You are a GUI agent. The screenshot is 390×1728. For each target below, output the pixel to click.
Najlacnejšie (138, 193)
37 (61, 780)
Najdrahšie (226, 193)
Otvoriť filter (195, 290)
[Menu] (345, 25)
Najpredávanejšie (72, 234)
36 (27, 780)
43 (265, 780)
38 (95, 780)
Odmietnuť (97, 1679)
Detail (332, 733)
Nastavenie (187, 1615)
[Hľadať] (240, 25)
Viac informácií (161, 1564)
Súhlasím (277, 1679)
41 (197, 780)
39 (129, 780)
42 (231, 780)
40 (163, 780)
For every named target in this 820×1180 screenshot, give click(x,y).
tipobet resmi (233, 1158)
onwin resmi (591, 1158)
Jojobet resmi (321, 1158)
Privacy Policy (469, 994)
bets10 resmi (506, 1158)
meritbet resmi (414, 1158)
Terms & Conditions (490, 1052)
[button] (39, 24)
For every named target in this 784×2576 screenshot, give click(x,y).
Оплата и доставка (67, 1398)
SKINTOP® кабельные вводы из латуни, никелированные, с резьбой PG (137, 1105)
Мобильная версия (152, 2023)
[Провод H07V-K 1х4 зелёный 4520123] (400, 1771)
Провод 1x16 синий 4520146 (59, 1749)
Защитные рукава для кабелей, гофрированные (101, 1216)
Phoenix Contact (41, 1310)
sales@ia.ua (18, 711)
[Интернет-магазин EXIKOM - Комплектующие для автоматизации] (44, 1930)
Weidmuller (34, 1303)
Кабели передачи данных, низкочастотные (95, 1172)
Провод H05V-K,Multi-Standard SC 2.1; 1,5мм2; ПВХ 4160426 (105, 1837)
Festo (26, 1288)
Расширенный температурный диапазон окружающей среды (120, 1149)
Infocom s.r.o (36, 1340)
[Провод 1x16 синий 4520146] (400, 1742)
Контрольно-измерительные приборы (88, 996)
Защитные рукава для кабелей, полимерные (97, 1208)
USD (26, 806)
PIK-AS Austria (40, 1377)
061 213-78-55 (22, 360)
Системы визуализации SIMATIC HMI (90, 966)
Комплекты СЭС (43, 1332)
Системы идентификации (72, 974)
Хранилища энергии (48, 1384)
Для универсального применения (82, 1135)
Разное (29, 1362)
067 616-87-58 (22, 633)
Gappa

» The problem
Return all of the data exactly as it reads.

» Result of this task
You are a GUI agent. The screenshot is 390×1728. For each target below, output the pixel to click.
Najlacnejšie (138, 193)
37 (61, 780)
Najdrahšie (226, 193)
Otvoriť filter (195, 290)
[Menu] (345, 25)
Najpredávanejšie (72, 234)
36 (27, 780)
43 (265, 780)
38 (95, 780)
Odmietnuť (97, 1679)
Detail (332, 733)
Nastavenie (187, 1615)
[Hľadať] (240, 25)
Viac informácií (161, 1564)
Súhlasím (277, 1679)
41 (197, 780)
39 (129, 780)
42 (231, 780)
40 (163, 780)
For every named target in this 820×1180 screenshot, give click(x,y).
tipobet resmi (233, 1158)
onwin resmi (591, 1158)
Jojobet resmi (321, 1158)
Privacy Policy (469, 994)
bets10 resmi (506, 1158)
meritbet resmi (414, 1158)
Terms & Conditions (490, 1052)
[button] (39, 24)
For every named target in this 784×2576 screenshot, give click(x,y).
Оплата и доставка (67, 1398)
SKINTOP® кабельные вводы из латуни, никелированные, с резьбой PG (137, 1105)
Мобильная версия (152, 2023)
[Провод H07V-K 1х4 зелёный 4520123] (400, 1771)
Провод 1x16 синий 4520146 (59, 1749)
Защитные рукава для кабелей, гофрированные (101, 1216)
Phoenix Contact (41, 1310)
sales@ia.ua (18, 711)
[Интернет-магазин EXIKOM - Комплектующие для автоматизации] (44, 1930)
Weidmuller (34, 1303)
Кабели передачи данных, низкочастотные (95, 1172)
Провод H05V-K,Multi-Standard SC 2.1; 1,5мм2; ПВХ 4160426 (105, 1837)
Festo (26, 1288)
Расширенный температурный диапазон окружающей среды (120, 1149)
Infocom s.r.o (36, 1340)
[Провод 1x16 синий 4520146] (400, 1742)
Контрольно-измерительные приборы (88, 996)
Защитные рукава для кабелей, полимерные (97, 1208)
USD (26, 806)
PIK-AS Austria (40, 1377)
061 213-78-55 (22, 360)
Системы визуализации SIMATIC HMI (90, 966)
Комплекты СЭС (43, 1332)
Системы идентификации (72, 974)
Хранилища энергии (48, 1384)
Для универсального применения (82, 1135)
Разное (29, 1362)
067 616-87-58 (22, 633)
Gappa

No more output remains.